More and more I think of art, the more my fascination towards it grows. This multifaceted and complex phenomena keeps on brining me powerful insights. I keep discovering new angles to look at it and especially now, since I am in my reflection mode, new thoughts arise. Today I had the second day of evaluations and it was beautiful, touching and honest. I think this year was different form others, perhaps the pandemic and the involuntary self-reflection we all underwent, shifted the attitudes students have towards their work. I truly believe that looking at artworks on meta level can provide a glimpse into the collective unconsciousness through analysing the deep code of culture. I see the potential to use art to diagnose our collective psyche, provide a cure and perhaps even healing.
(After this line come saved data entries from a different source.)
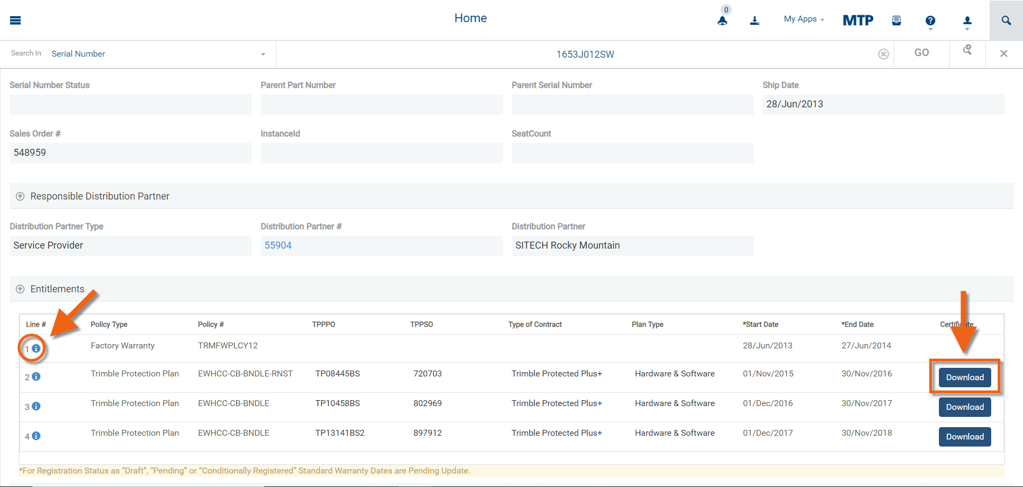
Task: Download certificate for policy TP08445BS
Action: click(x=965, y=378)
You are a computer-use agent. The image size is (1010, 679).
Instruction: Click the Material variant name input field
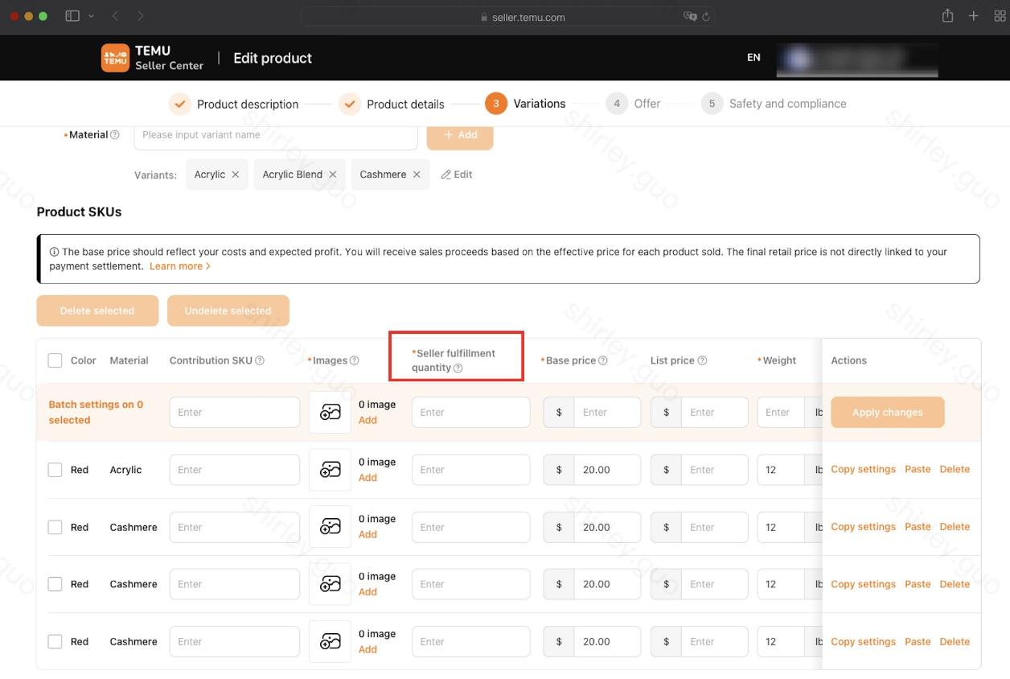coord(275,135)
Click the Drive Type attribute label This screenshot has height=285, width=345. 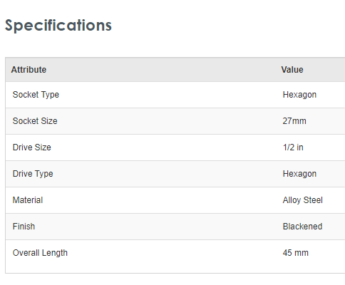click(x=33, y=174)
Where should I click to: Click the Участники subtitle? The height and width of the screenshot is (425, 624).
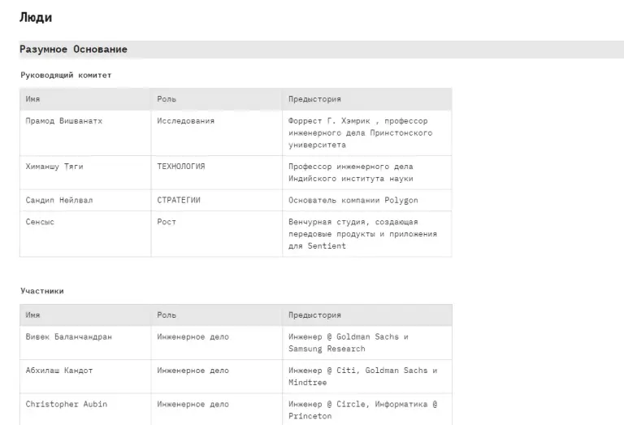[42, 291]
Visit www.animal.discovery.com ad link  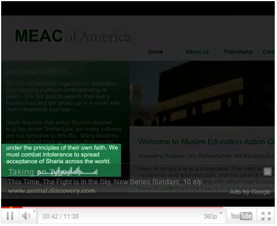coord(51,191)
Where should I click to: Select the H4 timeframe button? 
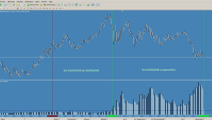point(54,8)
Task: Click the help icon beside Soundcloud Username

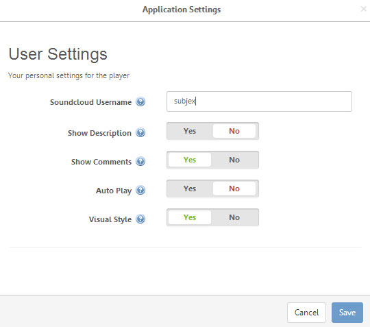Action: 140,101
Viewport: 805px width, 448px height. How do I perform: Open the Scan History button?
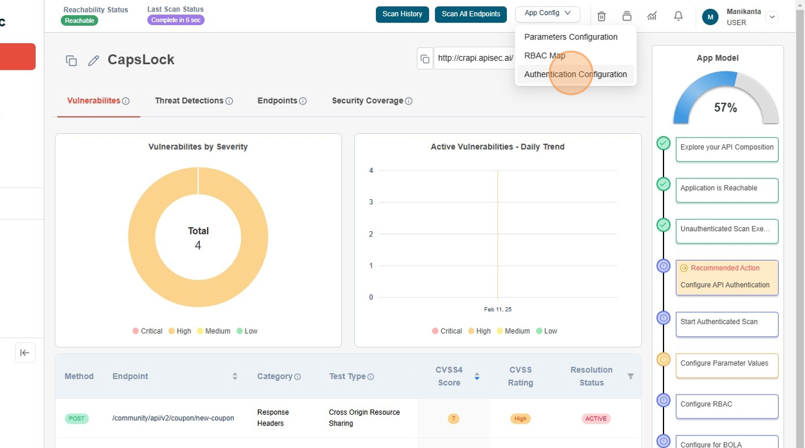(402, 14)
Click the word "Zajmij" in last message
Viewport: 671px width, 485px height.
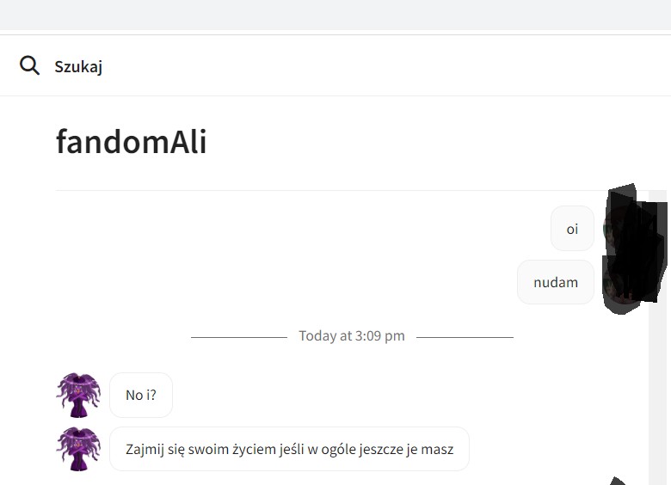[145, 449]
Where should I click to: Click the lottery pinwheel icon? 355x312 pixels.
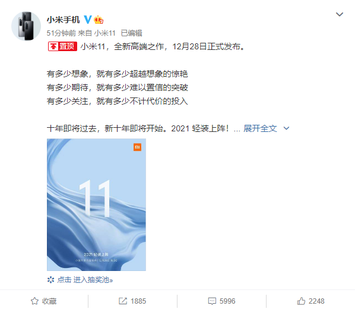[x=50, y=280]
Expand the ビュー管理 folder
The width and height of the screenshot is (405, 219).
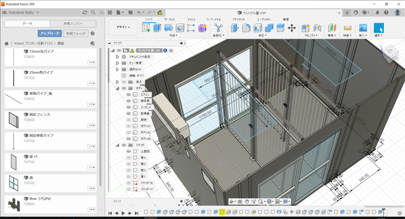pyautogui.click(x=117, y=63)
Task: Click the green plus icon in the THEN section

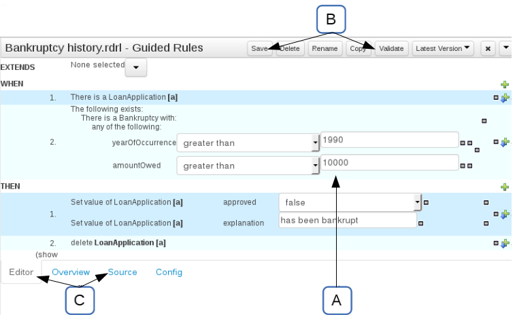Action: pyautogui.click(x=505, y=187)
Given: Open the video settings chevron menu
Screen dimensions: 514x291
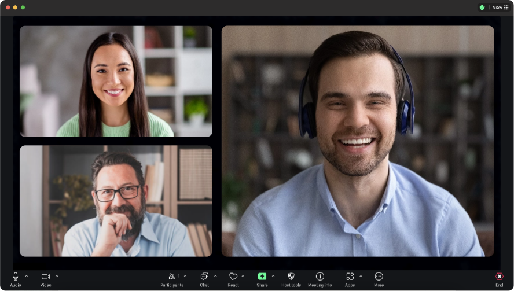Looking at the screenshot, I should [56, 276].
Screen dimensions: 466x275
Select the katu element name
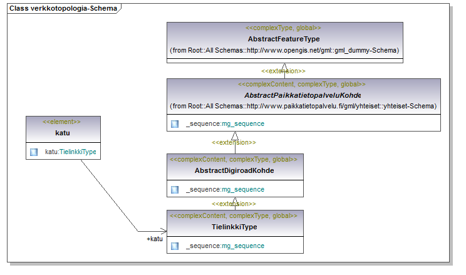pos(62,132)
Today I was reinforced in this belief.
Looking at my students’ works when they are not developed fully, it is easier for the truth to pour out. There is just so much purity that can be found. Luckily, their art armour is not fully formed yet, their visual language is intuitive and the drive to create can’t be contained. It is truly beautiful and precious to be able to enter these works, their fragile, gentle essence which is willing to be seen, touched and understood. True magic. When they feel seen, the creativity generously pours out into the world. Multiplying the beauty and carving out more space for the being to delve in.
And I say they but it obviously applies for all of us. We all want to be seen the way we are, to be held and accepted. This fuels our life energies and multiplies the meaning in our lives. The beauty of art is that it is public, the intimate longing is expressed openly. And the closer you can allow people, the better the art. In a way, the making of art is a form of sacrifice. Personal comfort is given away for the sake of a higher goal, revealing the moments of truth. Revealing what is the most secret never feels comfortable, it involves risk taking, rejections, ups and downs. The mastery is to keep going, despite the struggle, pain and loneliness. Tapping into that feeling and keep on going. When the beauty is being appreciated and seen it grows exponentially. The joy which starts to form can’t be described in words. That is perhaps the reason why this energy is always looking for a place to go to, seeing possibilities in everything and feels sad when the space for a possibility collapses. Good artists are not learning from their mistakes. Even when rejection, failure or any other unpleasant experience occurs, the work continues. The creative energy starts to look for another source to be channeled through. If we would stop taking risks, art would cease to exist.
I think there is something unstoppable about this energy that keeps on flowing. Connecting people, spreading and contaminating everything with life. As I am writing this, I am becoming aware how abstract all of this might sound. But as I reread my words I feel them resonating. It feels empowering and surrendering at the same time, to be able to tune into the world and become a symbolic voice for our collective psyche. I would like to listen to it more, hear what it says, hear what it needs. Hear what we need. Decoding the contemporary symbolic language manifested in art seems as an exciting endeavour to take on. While at the same time allow the world to flow through and see what will happen.